--- THE RECORDS ---
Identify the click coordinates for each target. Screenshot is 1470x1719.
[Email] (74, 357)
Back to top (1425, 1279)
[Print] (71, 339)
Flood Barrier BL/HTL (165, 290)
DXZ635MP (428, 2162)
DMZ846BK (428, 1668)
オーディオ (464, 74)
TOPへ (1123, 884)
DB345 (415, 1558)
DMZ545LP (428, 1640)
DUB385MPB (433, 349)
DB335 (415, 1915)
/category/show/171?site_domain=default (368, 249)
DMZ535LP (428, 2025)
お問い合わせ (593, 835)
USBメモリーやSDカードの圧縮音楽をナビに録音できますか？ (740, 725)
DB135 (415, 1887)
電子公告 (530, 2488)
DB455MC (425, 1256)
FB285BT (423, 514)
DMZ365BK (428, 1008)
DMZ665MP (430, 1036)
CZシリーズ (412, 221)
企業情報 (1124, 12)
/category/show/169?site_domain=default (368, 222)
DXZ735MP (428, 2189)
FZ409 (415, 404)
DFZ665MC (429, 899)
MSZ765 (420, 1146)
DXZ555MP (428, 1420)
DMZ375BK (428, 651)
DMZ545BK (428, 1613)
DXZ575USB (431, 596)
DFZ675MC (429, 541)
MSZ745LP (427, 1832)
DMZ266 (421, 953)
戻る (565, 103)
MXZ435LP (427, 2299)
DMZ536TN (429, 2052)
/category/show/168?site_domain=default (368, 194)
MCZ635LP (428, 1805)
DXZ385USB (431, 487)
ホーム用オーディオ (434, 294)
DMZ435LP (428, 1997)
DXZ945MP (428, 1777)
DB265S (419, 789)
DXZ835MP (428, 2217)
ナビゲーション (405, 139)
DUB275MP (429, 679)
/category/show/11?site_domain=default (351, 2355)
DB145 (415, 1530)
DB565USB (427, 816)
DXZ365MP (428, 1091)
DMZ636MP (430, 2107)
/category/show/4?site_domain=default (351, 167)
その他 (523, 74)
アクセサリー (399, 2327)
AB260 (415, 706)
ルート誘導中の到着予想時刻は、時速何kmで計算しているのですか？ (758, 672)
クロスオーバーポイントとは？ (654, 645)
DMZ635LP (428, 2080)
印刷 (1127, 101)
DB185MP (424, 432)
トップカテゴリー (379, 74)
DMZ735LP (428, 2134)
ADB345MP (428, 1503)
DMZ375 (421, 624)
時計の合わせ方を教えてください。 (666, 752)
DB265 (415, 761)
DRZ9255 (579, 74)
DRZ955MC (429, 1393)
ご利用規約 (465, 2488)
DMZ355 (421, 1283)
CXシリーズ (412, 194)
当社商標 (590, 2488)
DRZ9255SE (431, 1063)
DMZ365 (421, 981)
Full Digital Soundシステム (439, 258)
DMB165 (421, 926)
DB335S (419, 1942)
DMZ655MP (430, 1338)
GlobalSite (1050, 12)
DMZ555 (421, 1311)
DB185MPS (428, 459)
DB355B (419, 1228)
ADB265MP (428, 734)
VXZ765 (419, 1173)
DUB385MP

--- WORK TO BE COMPLETED ---
Take the records above and write each one out again exactly.

--- EXERCISE RESULT ---
Identify the click coordinates for each target. Screenshot is 1470x1719.
[Email] (74, 357)
Back to top (1425, 1279)
[Print] (71, 339)
Flood Barrier BL/HTL (165, 290)
DXZ635MP (428, 2162)
DMZ846BK (428, 1668)
オーディオ (464, 74)
TOPへ (1123, 884)
DB345 (415, 1558)
DMZ545LP (428, 1640)
DUB385MPB (433, 349)
DB335 (415, 1915)
/category/show/171?site_domain=default (368, 249)
DMZ535LP (428, 2025)
お問い合わせ (593, 835)
USBメモリーやSDカードの圧縮音楽をナビに録音できますか？ (740, 725)
DB135 (415, 1887)
電子公告 (530, 2488)
DB455MC (425, 1256)
FB285BT (423, 514)
DMZ365BK (428, 1008)
DMZ665MP (430, 1036)
CZシリーズ (412, 221)
企業情報 (1124, 12)
/category/show/169?site_domain=default (368, 222)
DXZ735MP (428, 2189)
FZ409 (415, 404)
DFZ665MC (429, 899)
MSZ765 (420, 1146)
DXZ555MP (428, 1420)
DMZ375BK (428, 651)
DMZ545BK (428, 1613)
DXZ575USB (431, 596)
DFZ675MC (429, 541)
MSZ745LP (427, 1832)
DMZ266 (421, 953)
戻る (565, 103)
MXZ435LP (427, 2299)
DMZ536TN (429, 2052)
/category/show/168?site_domain=default (368, 194)
MCZ635LP (428, 1805)
DXZ385USB (431, 487)
ホーム用オーディオ (434, 294)
DMZ435LP (428, 1997)
DXZ945MP (428, 1777)
DB265S (419, 789)
DXZ835MP (428, 2217)
ナビゲーション (405, 139)
DUB275MP (429, 679)
/category/show/11?site_domain=default (351, 2355)
DB145 (415, 1530)
DB565USB (427, 816)
DXZ365MP (428, 1091)
DMZ636MP (430, 2107)
/category/show/4?site_domain=default (351, 167)
その他 (523, 74)
アクセサリー (399, 2327)
AB260 (415, 706)
ルート誘導中の到着予想時刻は、時速何kmで計算しているのですか？ (758, 672)
クロスオーバーポイントとは？ (654, 645)
DMZ635LP (428, 2080)
印刷 (1127, 101)
DB185MP (424, 432)
トップカテゴリー (379, 74)
DMZ735LP (428, 2134)
ADB345MP (428, 1503)
DMZ375 (421, 624)
時計の合わせ方を教えてください。 (666, 752)
DB265 (415, 761)
DRZ9255 (579, 74)
DRZ955MC (429, 1393)
ご利用規約 (465, 2488)
DMZ355 (421, 1283)
CXシリーズ (412, 194)
当社商標 (590, 2488)
DRZ9255SE (431, 1063)
DMZ365 (421, 981)
Full Digital Soundシステム (439, 258)
DMB165 (421, 926)
DB335S (419, 1942)
DMZ655MP (430, 1338)
GlobalSite (1050, 12)
DMZ555 (421, 1311)
DB185MPS (428, 459)
DB355B (419, 1228)
ADB265MP (428, 734)
VXZ765 (419, 1173)
DUB385MP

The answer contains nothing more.